For years, AI enthusiasts have gushed about algorithms that find patterns and correlations that human beings would take months to see or never find at all. AI is starting to create answers in many areas. What’s next? And what about marketing?

The quality of the AI insights depends on the quality of data we provide and maintain. We risk depreciating our own judgment if we put AI on a pedestal. Having AI and bad data is like having a 7’8” center who looks unbeatable but trains sloppily and eats poorly. Trust AI to interpret unstructured data into structured data, but trust more in the people and processes that feed it good information. Don’t expect it to replace smart marketers any time soon.

Marketing Skills – No. 6 Seed

Human beings and their skills could be the UMBC of the Elite 8. The tech media seems to undervalue human talent. After all, the new AI [fill in the blank] is sexier and more reportable than stories on why you better study data analytics, SQL, and coding to be a great marketer today.

A marketer proficient in structured thinking, scientific methodology, and experimental design is worth more than any algorithm you can rent. Think about it this way: An algorithm could calculate the physical inputs required to put a ball in the basket anywhere on the court. But only the human being can achieve the technique, positioning, and strategy required to set up that shot in gameplay.

So too with marketing campaigns – the AI won’t put together copy, graphics, and campaign strategies worth anything. The marketer who blends math, science, and art will.

GDPR – No. 7 Seed

Enforcement of the European Union’s General Data Protection Regulation (GDPR) begins on May 25, 2018. In March Madness, one referee’s call can determine the outcome of the game. GDPR is that referee who may as well be a team. GDPR makes an unprecedented legal judgment that people are the ultimate masters of their data, not the companies that collect, process, and use it.

For B2B companies, being what the EU deems a “processor” is murky. Processors are responsible for ensuring that their customers, the “controllers” (organizations that control people’s data), can meet GDPR requests. For example, a company that sells marketing personalization technology for online retailers is a processor, and the retailers are controllers. The processor must create a way for retailers to honor consumers’ requests to have their data erased, changed, or excluded from the personalization algorithm. That’s why GDPR is in the Elite 8 and personalization isn’t this year.

Engagement Automation – No. 8 Seed

 Engagement automation is the answer to a paradox: How can our company be more personable without a person involved? Nurturing email campaigns, preprogrammed social posts, and now AI chatbots are among the answers to that question.

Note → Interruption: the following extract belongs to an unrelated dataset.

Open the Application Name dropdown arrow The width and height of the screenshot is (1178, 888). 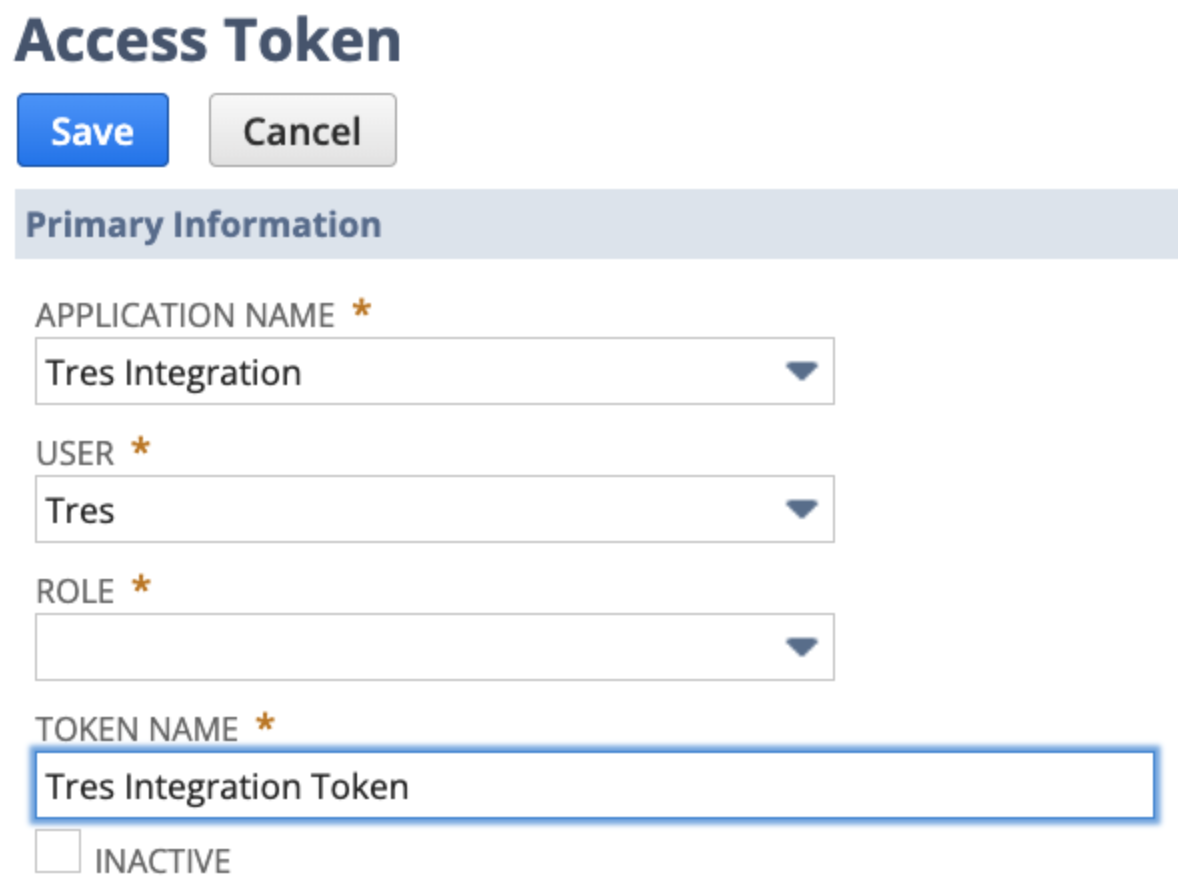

Automation is the 6th man on the court. Its introduction into marketing and sales relationships is interesting because it changes how we define connection. If a salesperson sends 50 personally addressed follow-up emails today without clicking ‘send,’ are they less ‘personal’ than tailor-made emails? Might the volume or frequency of contact be more important than the customization of the content?

Engagement automation is an experiment on what nurtures or hurts a relationship. It’s a wildcard for B2B companies that often engage in long, delicate courtships (basketball pun intended).

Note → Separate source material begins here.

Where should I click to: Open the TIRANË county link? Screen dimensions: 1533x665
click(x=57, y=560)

Predictions from the Full Circle Insights Team: Here’s how we see the Martech Madness bracket shaking out. GDPR is already creating some upsets, but won’t be the top winning theme while the industry waits and sees while also prioritizing other (more certain) matters. ABM is streaking-hot, but we predict the trophy ultimately goes to Attribution as it will always be a fundamental discipline for optimizing your marketing for revenue growth, regardless of what new strategies and tactics come about.